→ **ENTRIES PROVIDED**
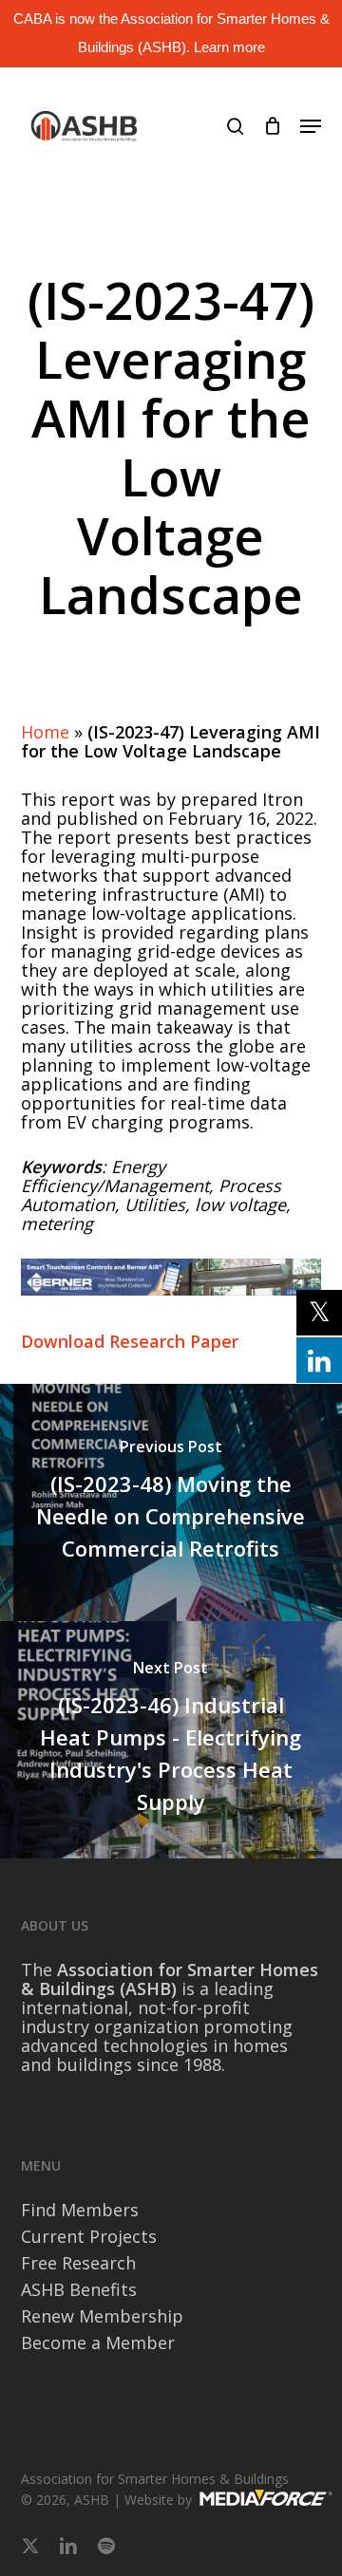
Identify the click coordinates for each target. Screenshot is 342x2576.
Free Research (78, 2262)
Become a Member (98, 2342)
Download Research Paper (129, 1341)
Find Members (80, 2209)
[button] (310, 126)
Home (45, 731)
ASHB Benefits (79, 2289)
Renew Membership (102, 2315)
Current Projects (89, 2236)
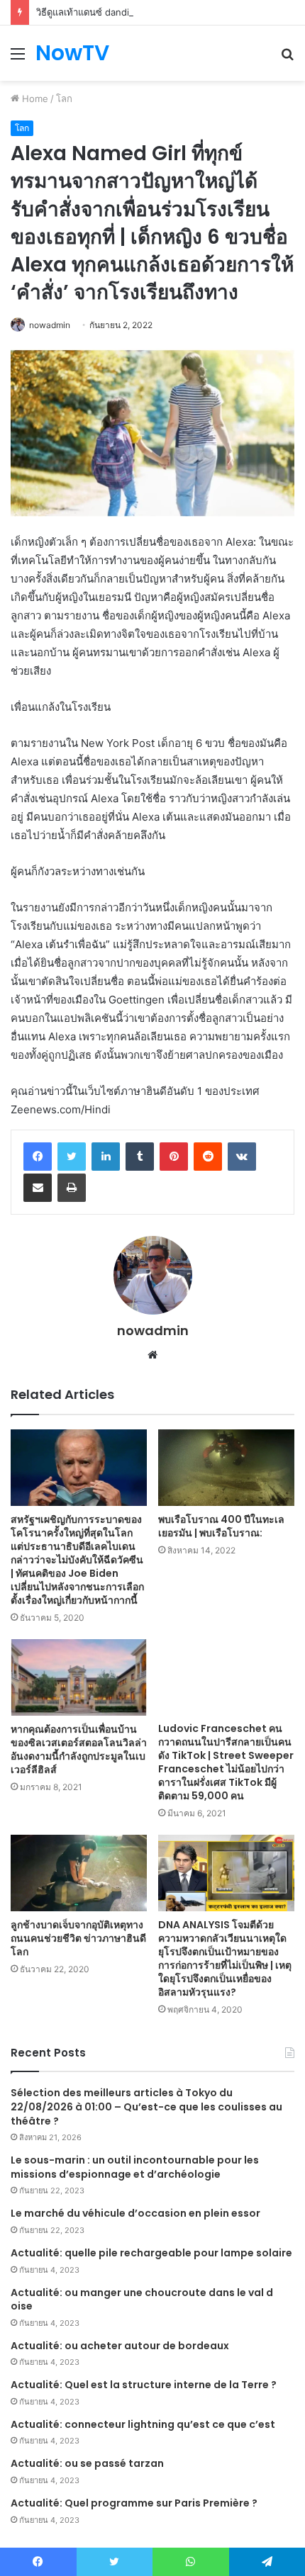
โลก (64, 98)
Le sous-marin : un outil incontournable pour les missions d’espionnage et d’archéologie (135, 2167)
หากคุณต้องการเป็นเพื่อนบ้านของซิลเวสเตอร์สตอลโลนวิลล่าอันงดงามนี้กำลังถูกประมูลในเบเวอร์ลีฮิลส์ (79, 1749)
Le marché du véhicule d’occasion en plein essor (135, 2213)
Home (33, 98)
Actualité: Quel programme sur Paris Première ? (134, 2503)
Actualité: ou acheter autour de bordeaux (120, 2346)
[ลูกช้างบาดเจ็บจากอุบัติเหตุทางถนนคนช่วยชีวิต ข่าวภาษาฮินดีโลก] (79, 1873)
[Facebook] (37, 1156)
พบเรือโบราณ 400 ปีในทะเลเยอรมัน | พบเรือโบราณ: (221, 1526)
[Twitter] (71, 1156)
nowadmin (49, 325)
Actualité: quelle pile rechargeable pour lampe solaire (151, 2253)
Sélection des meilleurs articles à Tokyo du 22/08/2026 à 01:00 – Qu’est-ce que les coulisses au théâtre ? (146, 2106)
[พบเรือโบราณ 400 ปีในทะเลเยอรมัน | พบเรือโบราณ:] (226, 1467)
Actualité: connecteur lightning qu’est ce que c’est (143, 2424)
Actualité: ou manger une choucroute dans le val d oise (142, 2299)
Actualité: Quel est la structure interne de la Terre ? (144, 2385)
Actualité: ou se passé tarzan (87, 2463)
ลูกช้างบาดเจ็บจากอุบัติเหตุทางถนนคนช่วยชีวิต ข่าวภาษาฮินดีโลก (78, 1938)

→ **PROBLEM DESCRIPTION**
Write out only the lines that run from the line containing "Home (33, 98)" through the line containing "Actualité: connecteur lightning", both included, exactly as they appear above.

→ **RESPONSE AREA**
Home (33, 98)
Actualité: Quel programme sur Paris Première ? (134, 2503)
Actualité: ou acheter autour de bordeaux (120, 2346)
[ลูกช้างบาดเจ็บจากอุบัติเหตุทางถนนคนช่วยชีวิต ข่าวภาษาฮินดีโลก] (79, 1873)
[Facebook] (37, 1156)
พบเรือโบราณ 400 ปีในทะเลเยอรมัน | พบเรือโบราณ: (221, 1526)
[Twitter] (71, 1156)
nowadmin (49, 325)
Actualité: quelle pile rechargeable pour lampe solaire (151, 2253)
Sélection des meilleurs articles à Tokyo du 22/08/2026 à 01:00 – Qu’est-ce que les coulisses au théâtre ? (146, 2106)
[พบเรือโบราณ 400 ปีในทะเลเยอรมัน | พบเรือโบราณ:] (226, 1467)
Actualité: connecteur lightning qu’est ce que c’est (143, 2424)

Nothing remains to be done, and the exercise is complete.